É inegável que a cidade não é hoje a mesma que em 1976. Desenvolveu-se na educação e na saúde, onde já era forte: a Universidade cresceu, ganhando visibilidade internacional (é Património Mundial da Humanidade), e o Centro Hospitalar Universitário (CHUC) continua a ter alguns serviços de ponta. Surgiram também novos negócios, como na área do software. Mas o balanço não é brilhante. Coimbra perdeu indústria tradicional, mas também serviços, já que muitos deles foram sendo centralizados em Lisboa. A cidade deixou de ser atractiva para os jovens: por falta de empregos, aqueles que nela se formam vêem-se obrigados a demandar outras paragens. E a cidade degradou-se, com a destruição do centro histórico para dar lugar ao metro-que-ia-haver-e-afinal-não-houve, com a falta de afirmação nacional em áreas como a cultura e o desporto (Coimbra Capital da Cultural 2003 correu mal e a equipa de futebol da Académica caiu na 2.ª divisão, onde vai continuar), com o atraso no digital (Coimbra está num lugar miserável no ranking da transparência municipal), com a desertificação da Baixa, cujo comércio foi sugado pelo centros comerciais da periferia, e com a deterioração da Estação Velha, onde os passageiros têm de atravessar as linhas. Serviços essenciais a qualquer cidade (Palácio da Justiça, Biblioteca, Rodoviária, etc.) estão em Coimbra anquilosados. Jardins e parques estão ao abandono: o último investimento em zonas verdes, o Parque Verde do Mondego, foi inundado pelo rio. É certo que houve obras recentes como o Estádio, o iParque e o Convento de S. Francisco, mas são elefantes brancos, onde nada de relevante se passa.

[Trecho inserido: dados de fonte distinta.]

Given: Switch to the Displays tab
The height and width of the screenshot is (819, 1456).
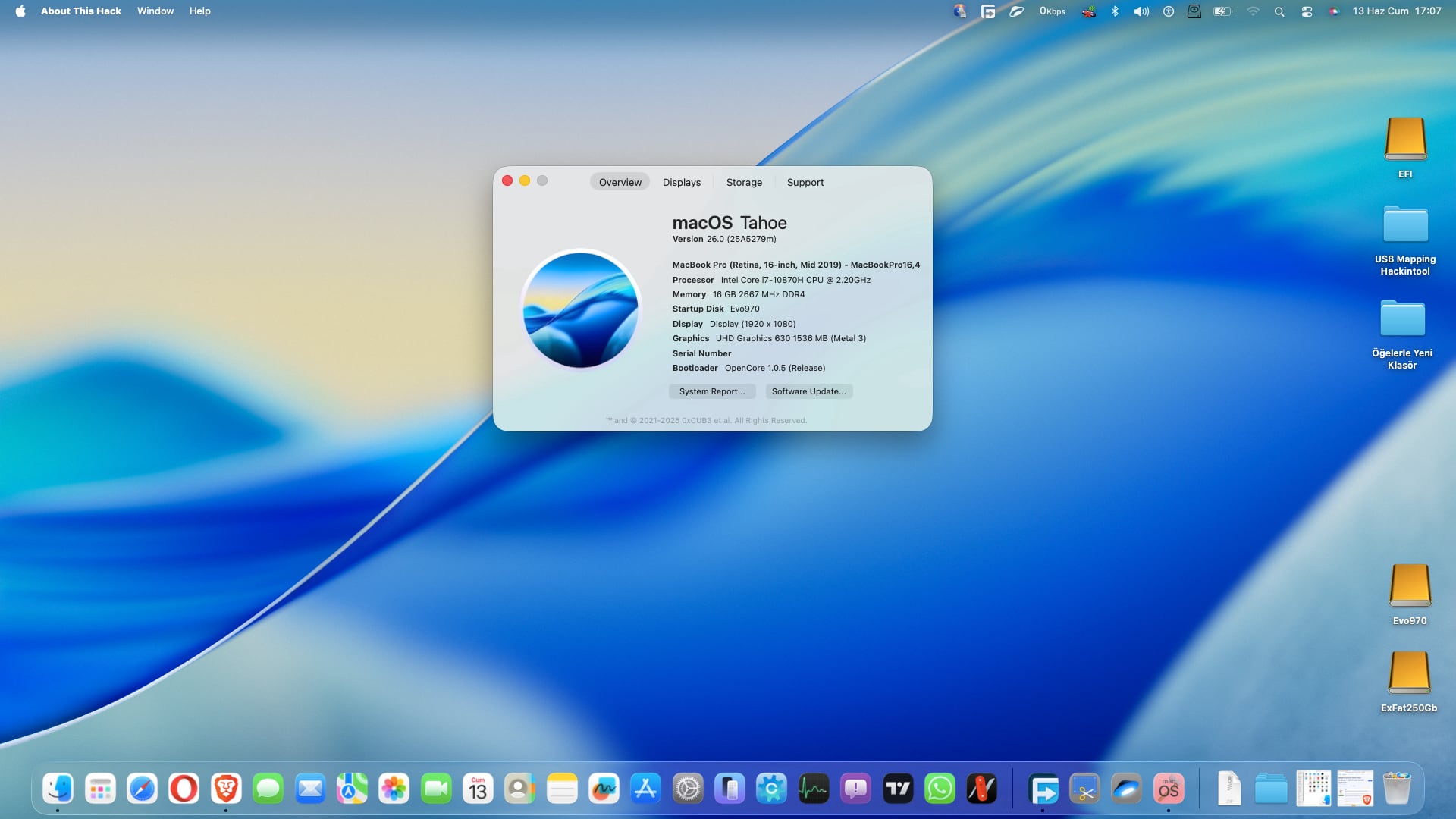Looking at the screenshot, I should point(681,182).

É óbvia a responsabilidade no estado da urbe dos dois maiores partidos que estiveram à frente do município. Esses partidos estão, aliás, muito partidos: o PS de Coimbra tem tido casos nos tribunais e o PSD tentou um truque pouco democrático, quando Carlos Encarnação se demitiu a meio do mandato para colocar um seu protegido. Hoje o PS não tem mais ninguém para apresentar do que o “dinossauro” que já lá esteve 16 penosos anos e quer estar mais quatro. A Câmara está cega, surda e, não estando muda, seria melhor que o estivesse: a sua última fala foi para protestar pela construção pelo CHUC de um silo automóvel há muito reclamado. Quanto ao PSD, não tem mais ninguém para apresentar do que outro “dinossauro”, Jaime Ramos, que já foi quatro vezes Presidente da Câmara de Miranda do Corvo. Na esquerda radical, na CDU nada muda. E BE significa em Coimbra Bloco Escondido, pois concorre sob o nome de “Cidadãos por Coimbra”, que, subavaliando as suas forças e sobreavaliando as alheias, foi buscar o seu cabeça de lista à CDU, preocupado não tanto com a cidade mas mais com as lutas das esquerdas.

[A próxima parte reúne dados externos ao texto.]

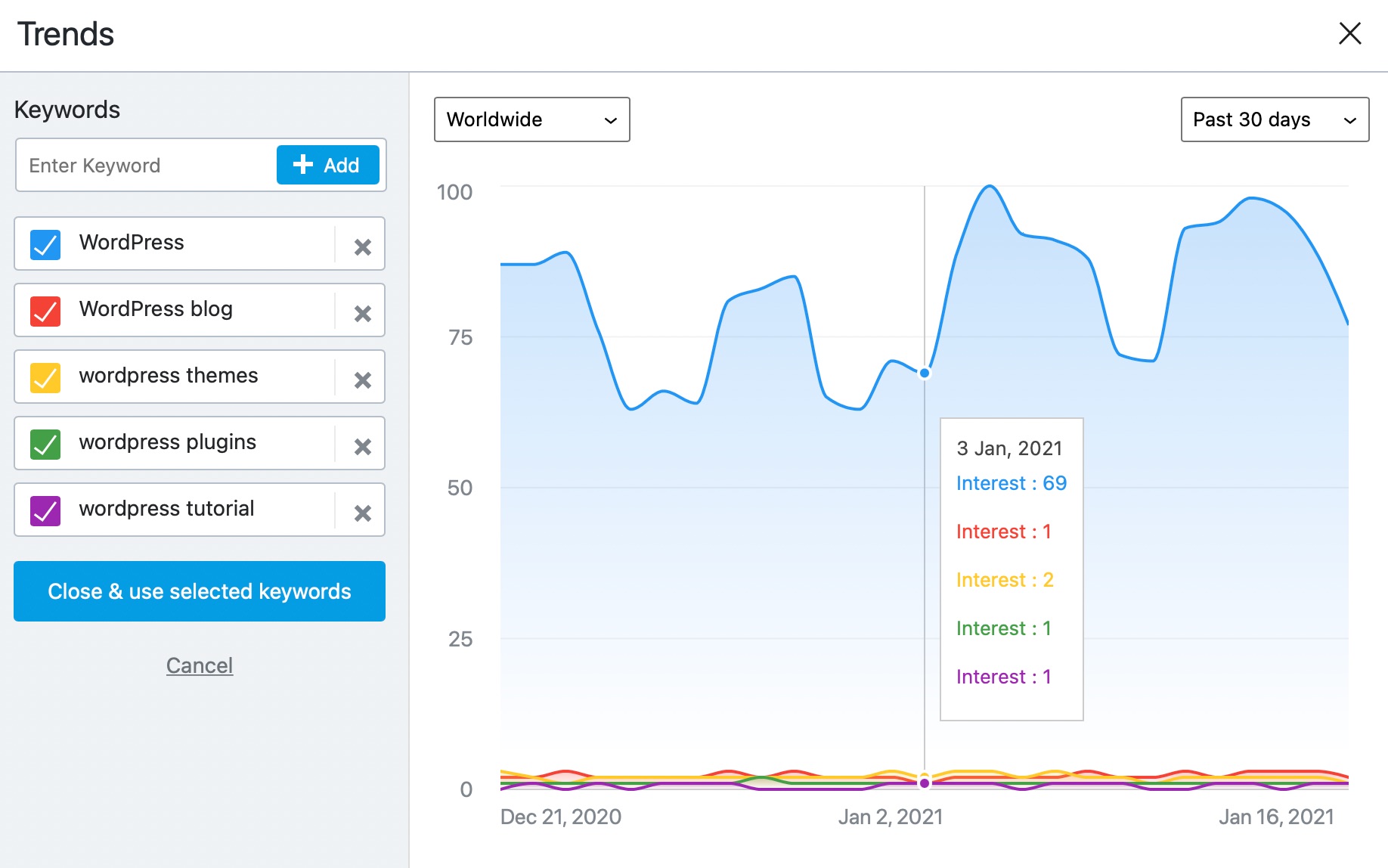Uncheck the blue "WordPress" keyword checkbox

click(45, 243)
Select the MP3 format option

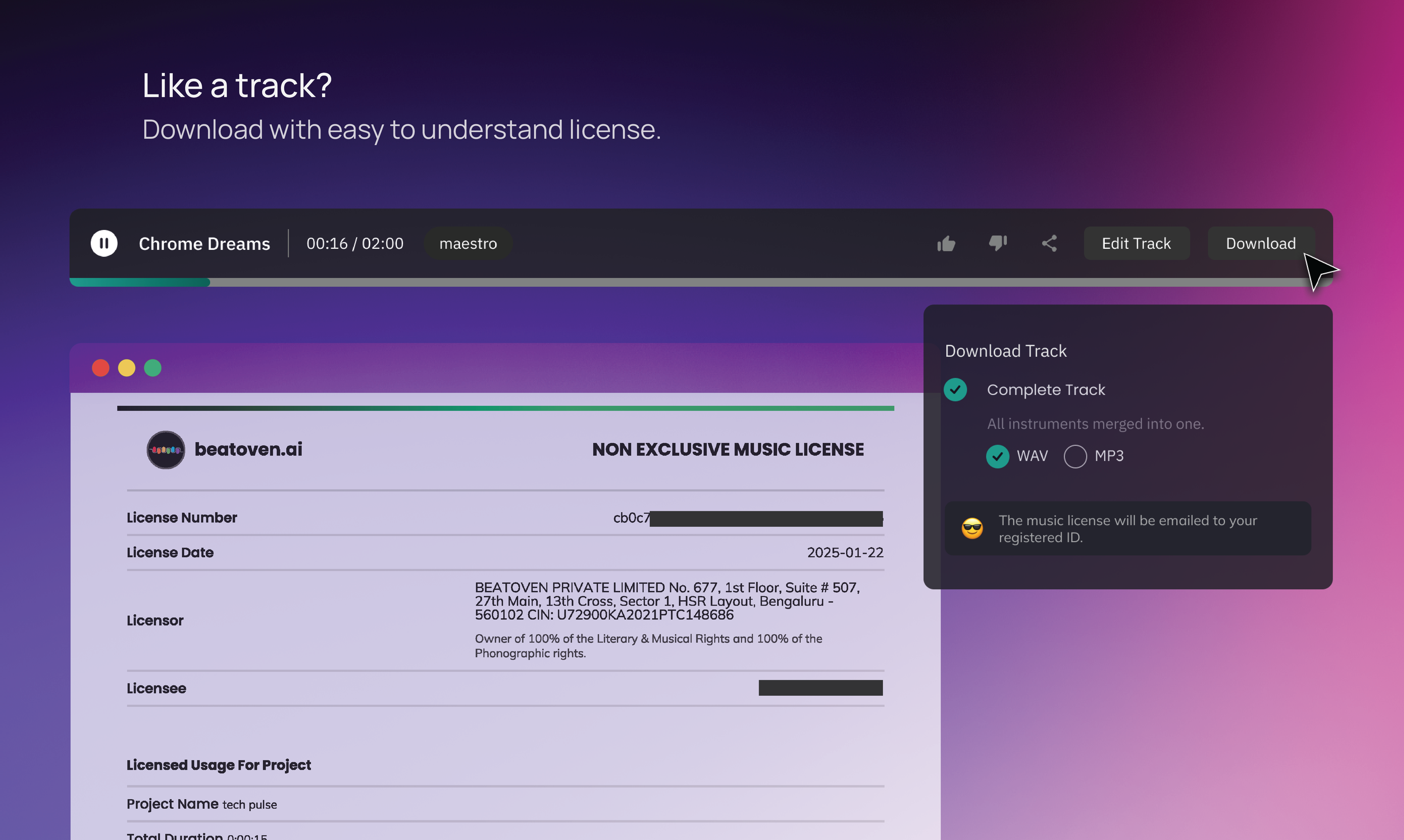1075,456
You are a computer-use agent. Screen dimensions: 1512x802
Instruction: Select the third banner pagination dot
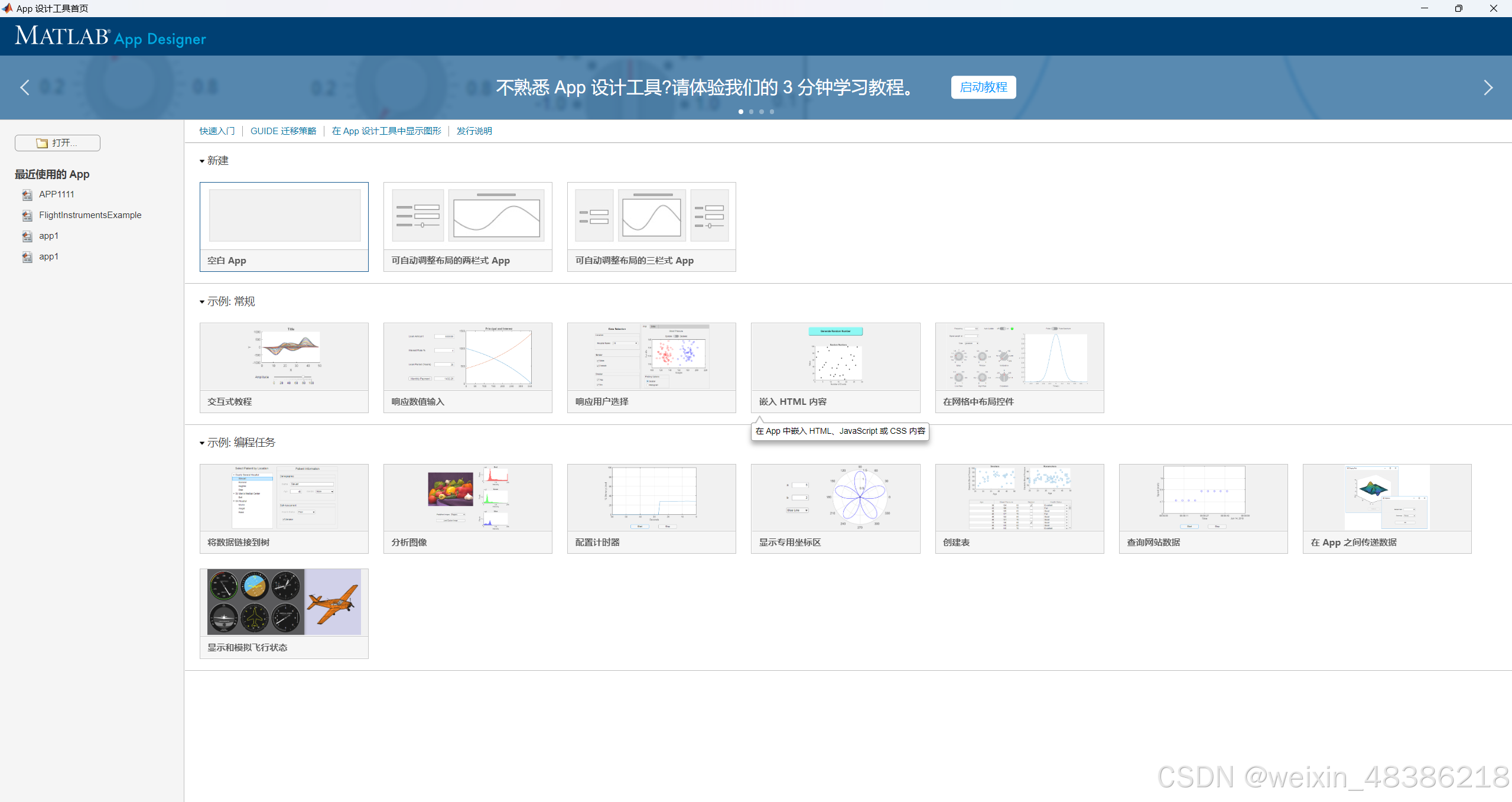click(762, 112)
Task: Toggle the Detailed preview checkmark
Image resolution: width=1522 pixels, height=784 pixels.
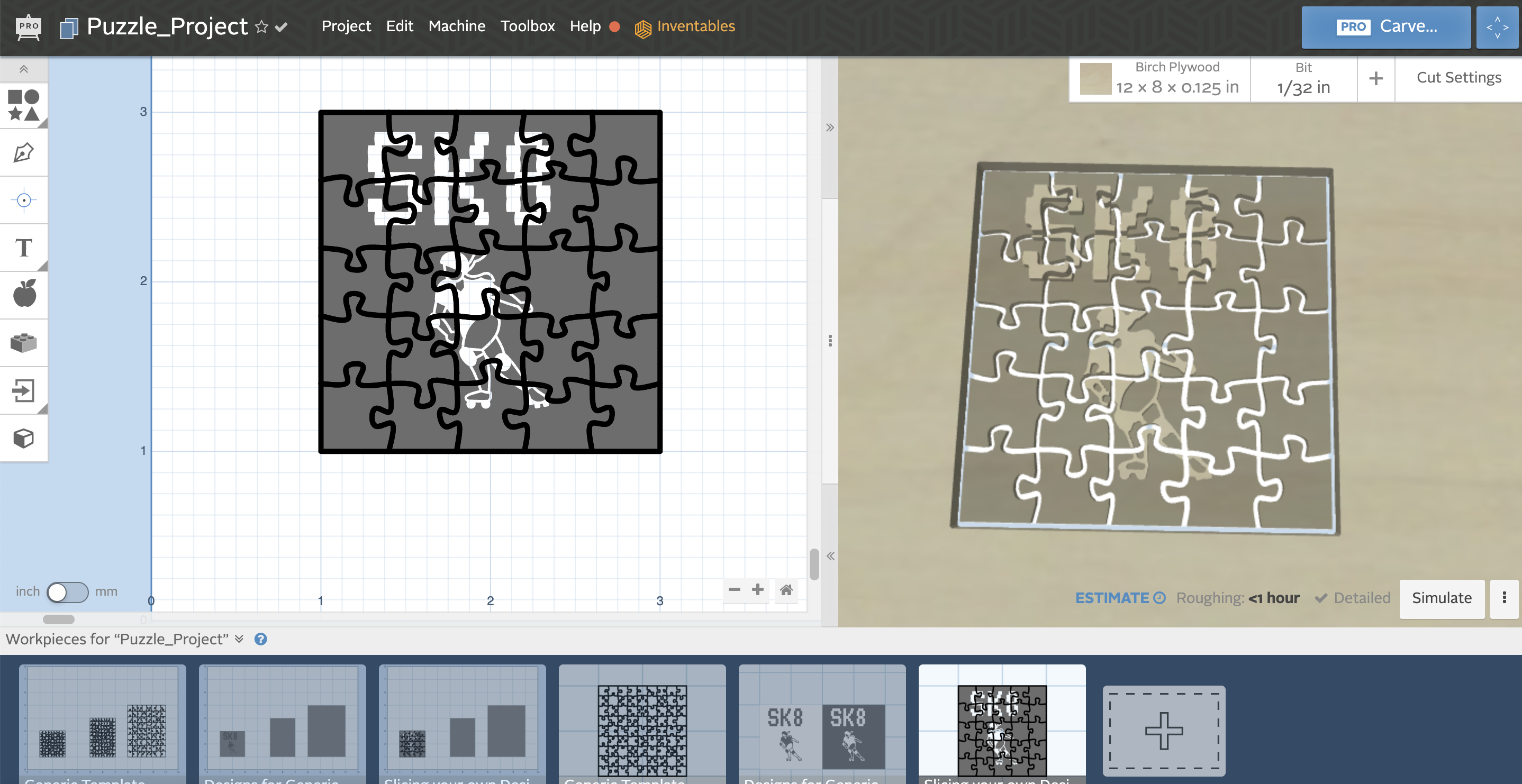Action: tap(1321, 598)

Em democracia há sempre soluções. Dado o menosprezo com que PS e PSD têm tratado Coimbra, cidadãos de vários partidos e muitos, como eu, independentes, criaram um movimento, “Somos Coimbra”, que visa dar um futuro a Coimbra. Tal como o Porto foi capaz de eleger um independente, que colocou a cidade acima do resto, Coimbra também o deveria fazer. Coimbra é conhecida por ter passado. Agora precisa é de futuro.